**EXERCICE COURT**
Recopiez les items depuis la ligne contenant « Image resolution: width=528 » jusqu'à la fin des items, instructions comprises, en augmentant de 132 chaque coordonnée donnée en réponse. Laissez les images de côté.

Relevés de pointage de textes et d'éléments

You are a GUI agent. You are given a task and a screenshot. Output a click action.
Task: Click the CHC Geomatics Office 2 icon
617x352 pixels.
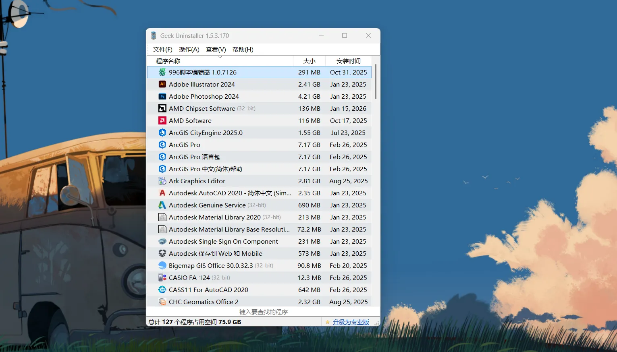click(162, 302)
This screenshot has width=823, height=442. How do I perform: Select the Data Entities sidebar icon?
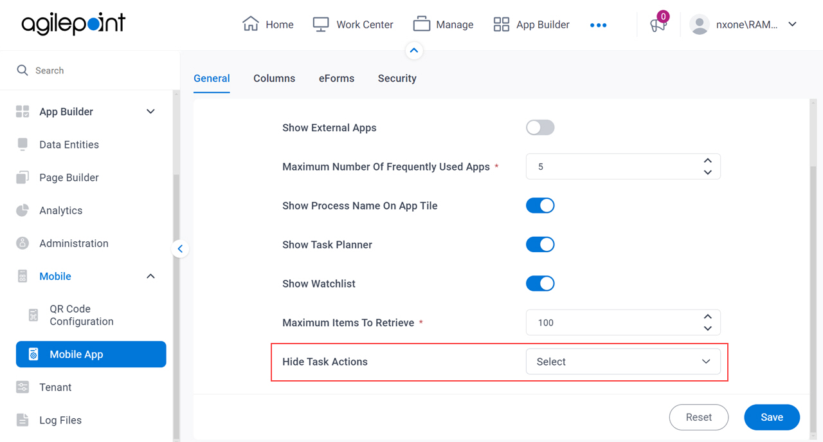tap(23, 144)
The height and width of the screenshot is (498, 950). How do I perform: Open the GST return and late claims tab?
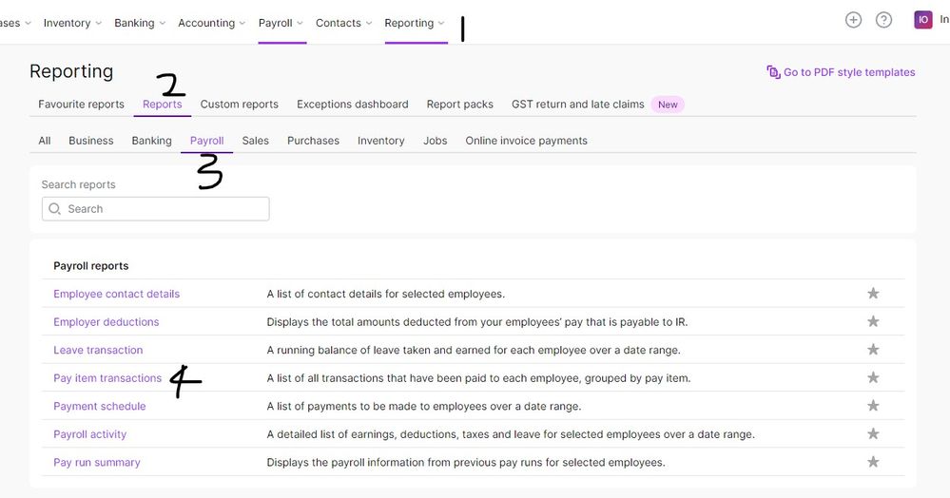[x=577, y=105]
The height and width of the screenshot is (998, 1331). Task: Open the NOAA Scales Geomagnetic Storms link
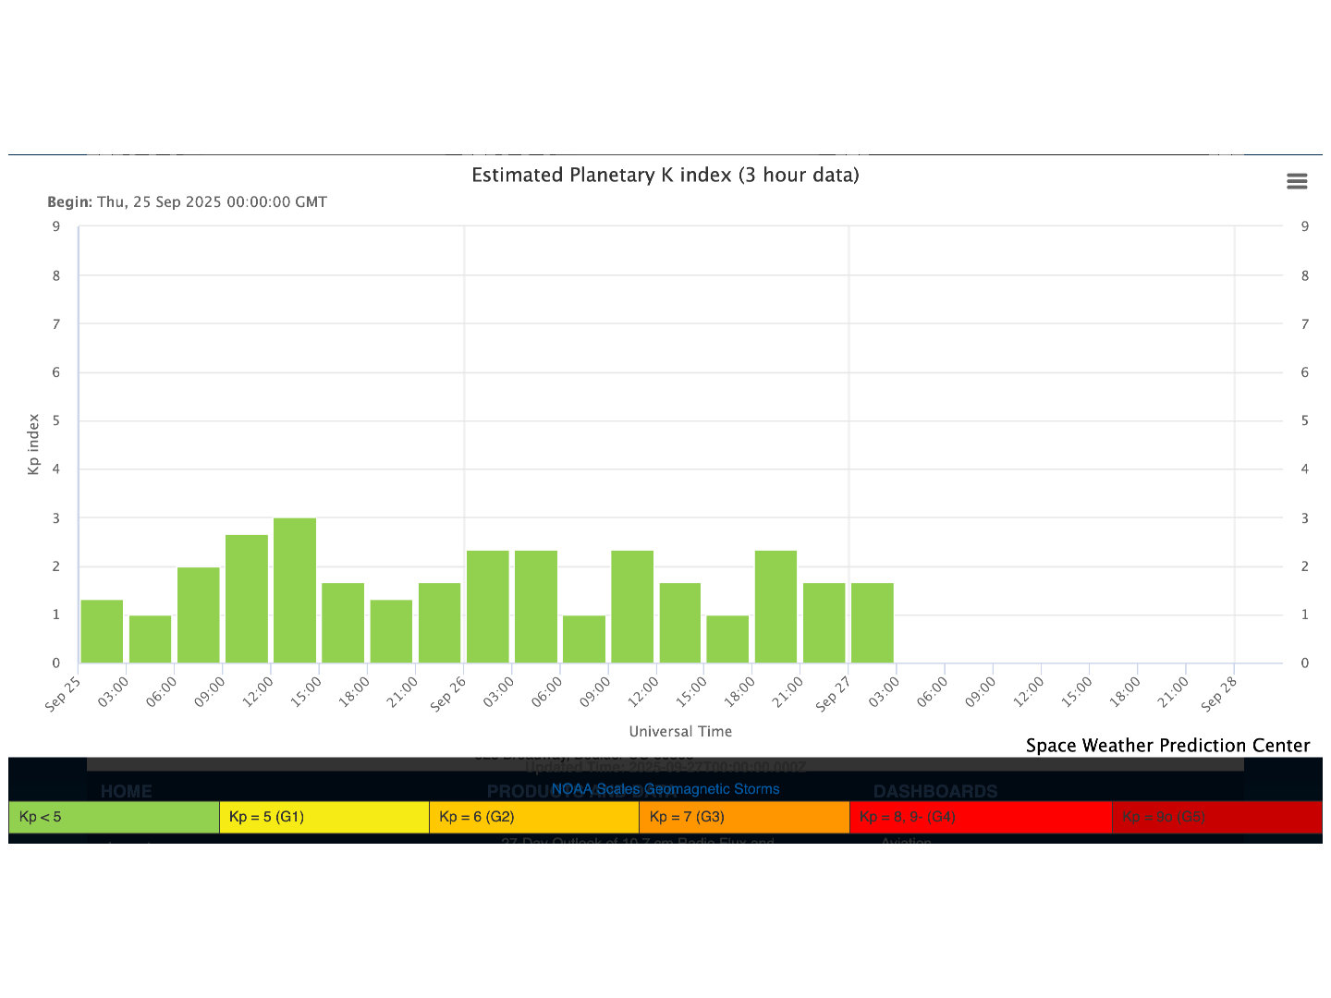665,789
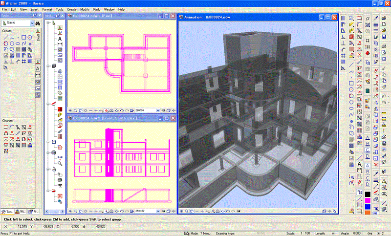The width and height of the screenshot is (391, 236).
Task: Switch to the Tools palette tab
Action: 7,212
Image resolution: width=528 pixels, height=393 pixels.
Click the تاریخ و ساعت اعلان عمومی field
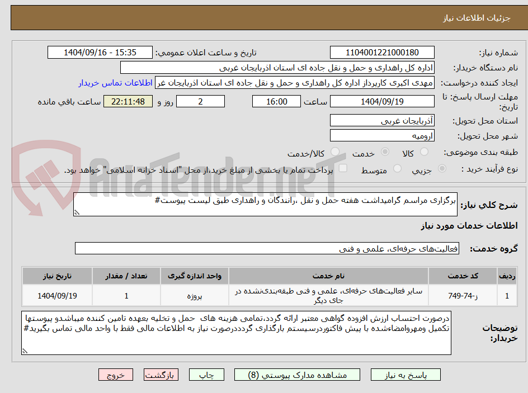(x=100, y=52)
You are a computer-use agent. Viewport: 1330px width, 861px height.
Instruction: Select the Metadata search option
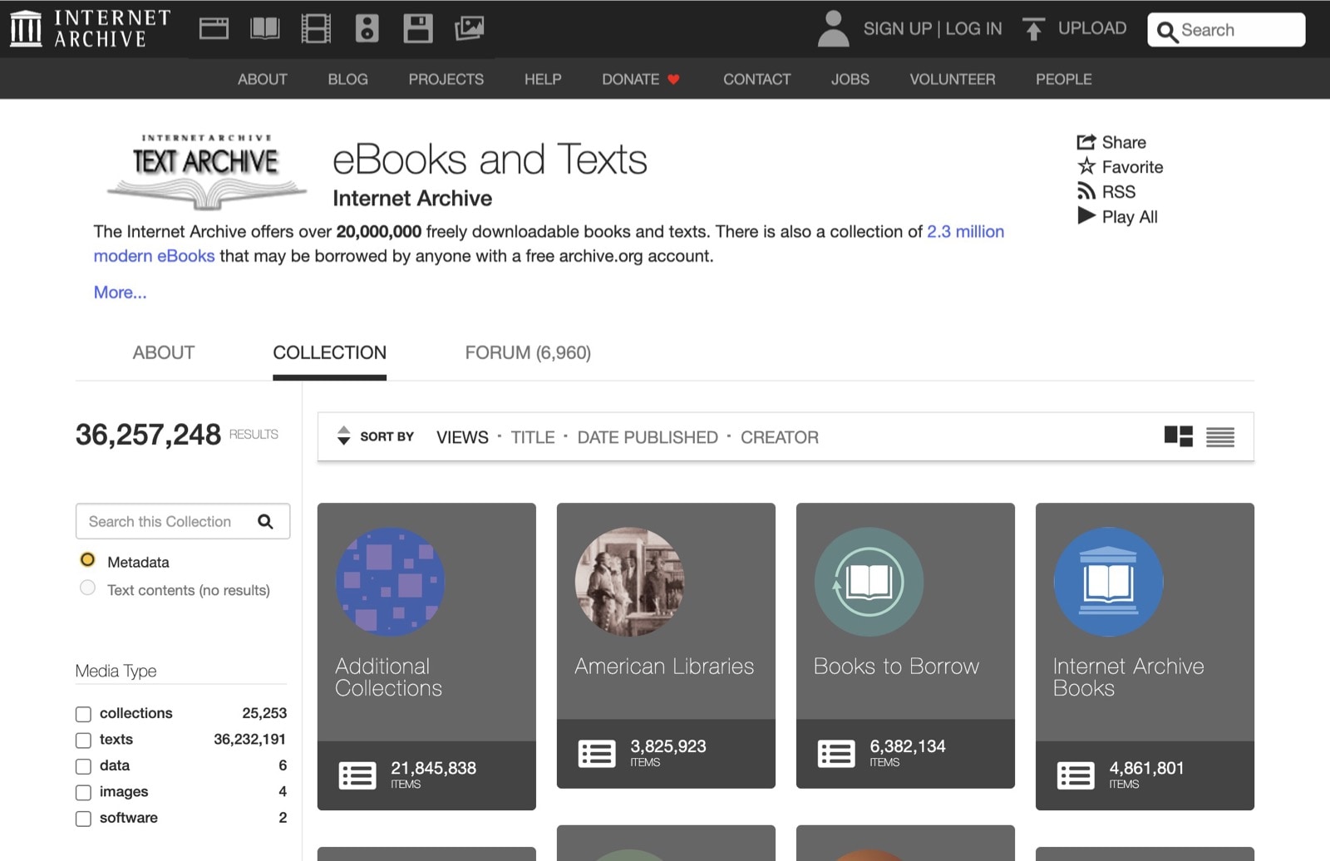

**RÉSULTAT OBTENU**
Image resolution: width=528 pixels, height=393 pixels.
Click the تاریخ و ساعت اعلان عمومی field
(x=232, y=184)
You are a computer-use agent. Viewport: 1330px width, 861px height.
Instruction: Select the Metadata search option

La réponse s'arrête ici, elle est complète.